Netbackup performance issues

Anyone had any performance issues using VMS netbackup client? We have seen incredibly slow backups - 270gb @ 13.5 hours. VMS 7.3-2, Netbackup 6.0MP5.
9 REPLIES 9
Hein van den Heuvel
Honored Contributor

Re: Netbackup performance issues


So you are looking as 5.7 MB/second
Which direction is the data going?
How many MB/sec can the source deliver?
How many MB/sec can the target accept?
What is the network distance (KM) /latency (ms) (trace route)

Find out more and the OpenVMS side...

$Monito MODE, DISK
$SHOW RMS
$ANAL/SYS
SDA> SET PROC job-doing-io
SDA> SHOW PROC /CHAN
SDA> SHOW PROC/RMS=(RAB,BDBSUM) ! A few times
SDA> PROCIO ! Google: procio volker


Now put on your thinking cap, and ask for further help with lots more details if still needed.

Cheers!

Hope this helps some,
Hein van den Heuvel (at gmail dot com)
HvdH Performance Consulting



Hoff
Honored Contributor

Re: Netbackup performance issues

This posting is a continuation of:

http://forums11.itrc.hp.com/service/forums/questionanswer.do?threadId=1240390

I can easily see this as a network issue, or as a problem on the local box, or on the backup server box.

As a general rule, network people seldom volunteer information about failures or sluggishness.

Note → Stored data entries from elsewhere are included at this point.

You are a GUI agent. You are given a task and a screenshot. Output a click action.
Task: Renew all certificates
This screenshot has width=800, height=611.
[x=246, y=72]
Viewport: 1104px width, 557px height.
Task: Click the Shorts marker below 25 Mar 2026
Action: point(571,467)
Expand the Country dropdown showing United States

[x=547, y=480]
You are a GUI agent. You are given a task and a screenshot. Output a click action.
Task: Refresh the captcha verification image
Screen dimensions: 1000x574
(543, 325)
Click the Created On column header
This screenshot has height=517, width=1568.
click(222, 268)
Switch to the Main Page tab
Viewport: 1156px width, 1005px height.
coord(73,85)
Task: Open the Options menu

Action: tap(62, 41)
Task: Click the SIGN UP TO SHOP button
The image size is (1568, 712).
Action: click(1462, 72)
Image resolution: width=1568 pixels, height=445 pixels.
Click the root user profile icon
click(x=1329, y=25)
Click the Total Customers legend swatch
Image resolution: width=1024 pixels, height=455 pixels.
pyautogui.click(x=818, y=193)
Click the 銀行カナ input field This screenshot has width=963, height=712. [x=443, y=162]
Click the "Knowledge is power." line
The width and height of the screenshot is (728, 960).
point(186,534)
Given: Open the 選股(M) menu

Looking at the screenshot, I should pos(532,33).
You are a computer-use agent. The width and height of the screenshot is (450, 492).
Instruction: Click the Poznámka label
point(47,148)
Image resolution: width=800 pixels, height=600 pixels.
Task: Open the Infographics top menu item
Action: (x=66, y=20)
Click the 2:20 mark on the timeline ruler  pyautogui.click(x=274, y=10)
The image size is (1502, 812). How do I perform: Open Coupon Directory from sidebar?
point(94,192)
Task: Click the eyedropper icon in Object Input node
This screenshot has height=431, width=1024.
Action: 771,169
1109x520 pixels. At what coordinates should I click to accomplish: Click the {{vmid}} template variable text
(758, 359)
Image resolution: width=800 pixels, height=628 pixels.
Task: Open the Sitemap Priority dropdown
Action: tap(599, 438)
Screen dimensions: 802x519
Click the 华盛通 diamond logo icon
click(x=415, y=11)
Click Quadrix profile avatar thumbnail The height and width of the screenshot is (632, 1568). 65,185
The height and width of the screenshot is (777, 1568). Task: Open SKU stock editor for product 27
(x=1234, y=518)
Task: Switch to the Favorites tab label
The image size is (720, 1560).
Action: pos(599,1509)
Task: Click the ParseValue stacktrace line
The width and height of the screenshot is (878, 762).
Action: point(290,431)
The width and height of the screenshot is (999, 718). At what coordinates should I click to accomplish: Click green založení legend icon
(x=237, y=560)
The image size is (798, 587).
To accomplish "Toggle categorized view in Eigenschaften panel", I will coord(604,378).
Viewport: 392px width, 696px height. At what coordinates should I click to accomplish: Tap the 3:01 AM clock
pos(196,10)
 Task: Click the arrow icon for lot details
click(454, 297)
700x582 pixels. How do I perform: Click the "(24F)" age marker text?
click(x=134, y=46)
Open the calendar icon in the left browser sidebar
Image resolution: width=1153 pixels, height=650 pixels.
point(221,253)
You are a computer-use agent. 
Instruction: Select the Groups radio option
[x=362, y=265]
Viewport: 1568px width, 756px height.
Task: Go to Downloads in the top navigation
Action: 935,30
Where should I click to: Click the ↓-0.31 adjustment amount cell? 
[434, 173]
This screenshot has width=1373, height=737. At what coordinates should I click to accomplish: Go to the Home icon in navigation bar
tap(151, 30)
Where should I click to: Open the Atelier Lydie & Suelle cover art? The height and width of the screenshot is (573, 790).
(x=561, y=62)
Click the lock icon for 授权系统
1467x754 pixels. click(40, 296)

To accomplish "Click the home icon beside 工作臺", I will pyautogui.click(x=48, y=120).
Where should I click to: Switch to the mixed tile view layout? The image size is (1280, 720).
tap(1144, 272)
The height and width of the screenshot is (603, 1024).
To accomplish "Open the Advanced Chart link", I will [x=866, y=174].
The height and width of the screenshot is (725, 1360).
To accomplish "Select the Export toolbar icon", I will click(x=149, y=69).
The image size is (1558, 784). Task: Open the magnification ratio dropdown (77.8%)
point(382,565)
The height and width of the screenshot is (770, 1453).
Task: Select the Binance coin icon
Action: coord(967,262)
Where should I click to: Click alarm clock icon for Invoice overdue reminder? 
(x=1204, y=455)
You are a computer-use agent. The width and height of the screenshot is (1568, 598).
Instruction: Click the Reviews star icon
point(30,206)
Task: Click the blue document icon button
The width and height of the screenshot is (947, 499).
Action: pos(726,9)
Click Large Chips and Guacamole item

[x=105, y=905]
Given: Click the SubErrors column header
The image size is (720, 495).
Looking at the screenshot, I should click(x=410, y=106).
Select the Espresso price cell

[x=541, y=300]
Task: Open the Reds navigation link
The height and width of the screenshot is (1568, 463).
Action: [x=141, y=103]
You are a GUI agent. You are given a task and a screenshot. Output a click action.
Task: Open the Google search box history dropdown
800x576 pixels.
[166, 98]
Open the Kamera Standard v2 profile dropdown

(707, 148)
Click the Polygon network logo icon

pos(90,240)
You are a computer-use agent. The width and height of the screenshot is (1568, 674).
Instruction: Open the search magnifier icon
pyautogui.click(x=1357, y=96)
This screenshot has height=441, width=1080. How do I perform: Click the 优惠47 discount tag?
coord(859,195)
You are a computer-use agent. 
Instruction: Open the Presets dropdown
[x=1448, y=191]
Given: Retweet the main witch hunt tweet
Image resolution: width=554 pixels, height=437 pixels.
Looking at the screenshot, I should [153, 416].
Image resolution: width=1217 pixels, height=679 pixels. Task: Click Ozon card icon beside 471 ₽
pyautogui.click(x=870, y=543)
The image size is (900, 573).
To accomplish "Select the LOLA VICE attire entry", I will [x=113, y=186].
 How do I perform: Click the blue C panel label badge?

This can be due to the tools they are (or are not) using, or otherwise. Operating system people and application people can have similar sorts of blindnesses, too.

As I mentioned over in the other thread, do benchmark the network path. There is no substitute for benchmarking the path. Seldom is there a magical answer to questions of performance -- well, other than the waggish buy all-new-faster gear from end-to-end, and I'm guessing you don't have the budget for that. :-)

And do learn about and do turn on jumbo frames. They can help network performance, assuming your network infrastructure supports that capability.

Current ECOs, too. If you escalate this to most any support organization, they're going to request that. So get there first, as that can reduce the support call reflections and call restarts.

And do verify your quotas are adequate for your application; at least as much as the documentation indicates is required. If the documentation doesn't indicate quota requirements, contact the support folks for formal product-specific recommendations and (in the interim) start with the V8.2 quota recommendations for BACKUP here:

http://64.223.189.234/node/49

And again, do benchmark this. If you have a gonzo-speed connection and your network and LAN benchmarks show gonzo-speed, then you know this bottleneck is netbackup, or the host, or something local to the host -- you've eliminated the network. If you see rotten network performance, you now have the needed statistics to toss at the networking folks.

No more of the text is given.